Глядя на какого-то плохо одетого человека, который распростерся на коленях у солеи, припав лбом к холодным плиткам пола, Звонарев подумал: “Разве Божий мир — это зал некого Высшего суда? Когда еще будет тот Суд! А люди просят у Бога милосердия, которого так мало вокруг! Можно помогать самому себе, отвечать на все вопросы, делать все правильно, но мир не станет от этого милосерднее. Вот я один, окружен со всех сторон врагами, и на кой ляд сдались мне правильные ответы? Какая разница, правильные они или неправильные? Что от этого меняется? Сказано: “Милости прошу, а не жертвы”! Мы ждем от Бога милосердия, а он от нас — вот и вся премудрость… Человек лежит на полу в храме, просит, некуда ему больше пойти, не у кого больше просить. Милосердия в мире мало, потому что оно растворено в равнодушии и зле. Для того, наверное, и существуют церкви, чтобы собирать где-то его драгоценные крупицы”.

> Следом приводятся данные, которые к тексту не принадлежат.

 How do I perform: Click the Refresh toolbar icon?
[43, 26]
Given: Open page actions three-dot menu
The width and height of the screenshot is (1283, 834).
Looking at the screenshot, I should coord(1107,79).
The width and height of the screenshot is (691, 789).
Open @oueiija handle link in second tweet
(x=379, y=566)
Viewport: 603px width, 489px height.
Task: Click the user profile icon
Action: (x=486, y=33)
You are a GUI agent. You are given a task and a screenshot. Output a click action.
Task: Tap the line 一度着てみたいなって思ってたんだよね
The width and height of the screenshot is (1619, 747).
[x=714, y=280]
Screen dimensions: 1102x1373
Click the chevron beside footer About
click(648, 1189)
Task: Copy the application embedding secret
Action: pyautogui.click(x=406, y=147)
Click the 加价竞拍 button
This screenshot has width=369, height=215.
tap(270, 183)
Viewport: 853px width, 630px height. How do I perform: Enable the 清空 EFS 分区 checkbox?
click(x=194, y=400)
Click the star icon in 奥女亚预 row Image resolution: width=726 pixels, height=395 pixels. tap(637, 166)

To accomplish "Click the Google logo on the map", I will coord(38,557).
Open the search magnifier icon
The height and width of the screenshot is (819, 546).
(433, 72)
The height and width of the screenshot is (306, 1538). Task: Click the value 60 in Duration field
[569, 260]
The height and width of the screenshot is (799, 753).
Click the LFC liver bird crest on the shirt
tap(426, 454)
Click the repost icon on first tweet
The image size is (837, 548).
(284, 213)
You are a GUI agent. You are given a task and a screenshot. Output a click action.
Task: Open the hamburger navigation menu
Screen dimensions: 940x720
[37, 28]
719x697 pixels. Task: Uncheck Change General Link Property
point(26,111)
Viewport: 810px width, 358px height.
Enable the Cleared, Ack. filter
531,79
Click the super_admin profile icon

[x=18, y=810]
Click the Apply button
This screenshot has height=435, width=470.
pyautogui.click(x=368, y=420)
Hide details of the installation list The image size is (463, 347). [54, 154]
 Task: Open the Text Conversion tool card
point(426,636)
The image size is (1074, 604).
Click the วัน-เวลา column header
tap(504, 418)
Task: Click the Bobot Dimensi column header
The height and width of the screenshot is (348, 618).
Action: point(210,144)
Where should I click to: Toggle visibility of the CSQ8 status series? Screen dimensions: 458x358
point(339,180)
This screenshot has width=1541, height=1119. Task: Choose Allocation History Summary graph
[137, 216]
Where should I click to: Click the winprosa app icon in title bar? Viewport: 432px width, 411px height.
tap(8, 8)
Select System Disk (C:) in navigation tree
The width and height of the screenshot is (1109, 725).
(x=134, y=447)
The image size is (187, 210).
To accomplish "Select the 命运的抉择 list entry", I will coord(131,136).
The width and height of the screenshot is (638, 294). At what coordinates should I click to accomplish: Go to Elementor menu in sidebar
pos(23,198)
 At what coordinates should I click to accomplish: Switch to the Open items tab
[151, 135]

Не зря говорят — “собор”! Крупинка золота сама по себе ничто, а вот из тысячи крупинок выплавляют монету. Но монету не поделишь, ее можно отдать лишь одному человеку. Очевидно, Бог дарует милосердие тому, кто больше в нем нуждается. Кто сильнее попросит… В мире очень много золота, но если его, включая и то, что лежит в земле, разделить поровну между всеми людьми, то они получат по той же самой монетке. Точно так же, наверное, обстоит и с милосердием. Его в мире не мало и не много, а ровно столько, сколько людей. Взывая о милосердии, ты либо просишь у кого-то другого монетку, либо отдаешь кому-то свою.
“Не о сценарии надо было думать, когда Кубанский рассказывал о деле игумена Парфения! А о том, что вынес этот невинный человек, злодейски убитый, растерзанный, сожженный на костре, лишенный достойного погребения. Тогда, глядишь, ты был бы достоин милосердия… А у тебя сердчишко забилось, когда услышал о трех тысячах…”.
Он, как умел, стал молиться за упокой отца Парфения. Но холодный интеллигент, приверженец “теории невмешательства”, насмешливо наблюдал за ним со стороны. “Как же, как же, слышали: “Чем больше человек отдает, тем больше получает”! Ключевое слово все равно — “получает”! Ты и о милосердии размышляешь, как о кассе взаимопомощи!”.